3 ways to run Llama2 locally

We've talked a lot about running and fine-tuning Llama 2 on Replicate. But you can also run Llama natively on an M1/M2 Mac, Windows, Linux, or even a phone. One of the cool things about running Llama 2 locally is that you don't even need an internet connection.

insert image description here

Recommendation: Use NSDT Designer to quickly build programmable 3D scenes.
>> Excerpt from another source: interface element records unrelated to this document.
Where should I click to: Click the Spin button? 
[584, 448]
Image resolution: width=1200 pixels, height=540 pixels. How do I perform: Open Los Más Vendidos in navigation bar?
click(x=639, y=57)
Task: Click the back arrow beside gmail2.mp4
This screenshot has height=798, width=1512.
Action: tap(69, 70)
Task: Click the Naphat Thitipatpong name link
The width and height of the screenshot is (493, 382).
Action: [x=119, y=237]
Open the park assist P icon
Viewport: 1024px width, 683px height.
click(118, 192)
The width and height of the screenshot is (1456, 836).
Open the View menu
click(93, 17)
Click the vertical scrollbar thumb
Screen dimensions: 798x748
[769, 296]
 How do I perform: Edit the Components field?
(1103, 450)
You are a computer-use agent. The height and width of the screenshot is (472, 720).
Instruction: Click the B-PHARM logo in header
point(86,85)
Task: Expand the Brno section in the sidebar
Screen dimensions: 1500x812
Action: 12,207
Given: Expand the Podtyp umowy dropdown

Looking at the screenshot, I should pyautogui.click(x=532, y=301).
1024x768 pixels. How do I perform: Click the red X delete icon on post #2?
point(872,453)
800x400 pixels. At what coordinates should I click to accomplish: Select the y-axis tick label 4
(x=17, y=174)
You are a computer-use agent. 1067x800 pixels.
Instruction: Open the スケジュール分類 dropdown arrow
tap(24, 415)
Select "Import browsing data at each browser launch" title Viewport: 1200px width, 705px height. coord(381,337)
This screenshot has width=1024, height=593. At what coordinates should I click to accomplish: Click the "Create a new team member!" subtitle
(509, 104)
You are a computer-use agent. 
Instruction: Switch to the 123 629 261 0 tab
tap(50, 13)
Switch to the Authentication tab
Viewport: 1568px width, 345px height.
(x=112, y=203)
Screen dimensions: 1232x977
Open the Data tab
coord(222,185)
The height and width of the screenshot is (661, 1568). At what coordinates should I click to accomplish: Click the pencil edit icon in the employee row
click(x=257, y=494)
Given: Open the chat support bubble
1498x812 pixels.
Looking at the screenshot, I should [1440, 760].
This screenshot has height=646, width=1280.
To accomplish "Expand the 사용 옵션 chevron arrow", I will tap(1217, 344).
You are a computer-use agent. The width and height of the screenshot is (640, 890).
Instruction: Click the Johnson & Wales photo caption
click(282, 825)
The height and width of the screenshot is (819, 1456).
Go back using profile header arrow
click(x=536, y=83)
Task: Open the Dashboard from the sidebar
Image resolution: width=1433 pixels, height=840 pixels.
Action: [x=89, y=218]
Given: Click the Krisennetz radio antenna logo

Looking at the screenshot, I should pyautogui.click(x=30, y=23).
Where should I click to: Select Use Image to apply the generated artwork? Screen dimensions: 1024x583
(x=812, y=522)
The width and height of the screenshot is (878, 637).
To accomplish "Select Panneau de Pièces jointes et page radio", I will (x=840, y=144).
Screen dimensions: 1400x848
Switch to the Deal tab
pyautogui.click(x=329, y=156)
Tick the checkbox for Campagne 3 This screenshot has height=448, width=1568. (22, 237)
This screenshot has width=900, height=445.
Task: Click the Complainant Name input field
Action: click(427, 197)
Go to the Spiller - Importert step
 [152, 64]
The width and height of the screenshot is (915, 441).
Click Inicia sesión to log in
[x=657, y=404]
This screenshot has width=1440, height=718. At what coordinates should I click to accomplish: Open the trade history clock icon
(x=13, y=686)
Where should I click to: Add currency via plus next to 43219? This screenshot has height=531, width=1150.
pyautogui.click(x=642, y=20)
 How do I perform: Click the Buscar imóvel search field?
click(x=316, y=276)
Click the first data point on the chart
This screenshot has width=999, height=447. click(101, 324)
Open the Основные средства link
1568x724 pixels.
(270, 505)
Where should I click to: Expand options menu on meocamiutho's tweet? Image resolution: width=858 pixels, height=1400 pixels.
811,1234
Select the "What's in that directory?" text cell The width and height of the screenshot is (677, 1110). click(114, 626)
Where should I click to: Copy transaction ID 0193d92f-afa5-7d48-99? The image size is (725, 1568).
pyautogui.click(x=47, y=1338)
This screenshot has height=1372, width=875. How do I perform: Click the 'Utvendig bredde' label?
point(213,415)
Llama 2 has only been out for a few days, but there are already some techniques for running it locally. In this blog post, we will introduce three open source tools that can be used to run Llama 2 on your own device:

  • Llama.cpp (Mac/Windows/Linux)
  • Ollama (March)
  • MLC LLM(iOS/Android)

1、Llama.cpp (Mac/Windows/Linux)

Llama.cpp is a port of Llama in C/C++, which makes it possible to run Llama 2 natively on a Mac with 4-bit integer quantization. Llama.cpp also supports Linux/Windows.

It can be installed on an M1/M2 Mac with the following command:

curl -L "https://replicate.fyi/install-llama-cpp" | bash

The following is the execution content of the above command:

#!/bin/bash

# Clone llama.cpp
git clone https://github.com/ggerganov/llama.cpp.git
cd llama.cpp

# Build it. `LLAMA_METAL=1` allows the computation to be executed on the GPU
LLAMA_METAL=1 make

# Download model
export MODEL=llama-2-13b-chat.ggmlv3.q4_0.bin
if [ ! -f models/${MODEL} ]; then
    curl -L "https://huggingface.co/TheBloke/Llama-2-13B-chat-GGML/resolve/main/${MODEL}" -o models/${MODEL}
fi

# Set prompt
PROMPT="Hello! How are you?"

# Run in interactive mode
./main -m ./models/llama-2-13b-chat.ggmlv3.q4_0.bin \
  --color \
  --ctx_size 2048 \
  -n -1 \
  -ins -b 256 \
  --top_k 10000 \
  --temp 0.2 \
  --repeat_penalty 1.1 \
  -t 8

Here's a one-line command for your Intel Mac or Linux machine. Same as above, but we don't include the LLAMA_METAL=1 flag:

curl -L "https://replicate.fyi/install-llama-cpp-cpu" | bash

Here's a one-line command to run on WSL on Windows:

curl -L "https://replicate.fyi/windows-install-llama-cpp" | bash

2、Ollama (March)

Ollama is an open source macOS application (for Apple Silicon) that lets you run, create, and share large language models through a command-line interface. Ollama already supports Llama 2.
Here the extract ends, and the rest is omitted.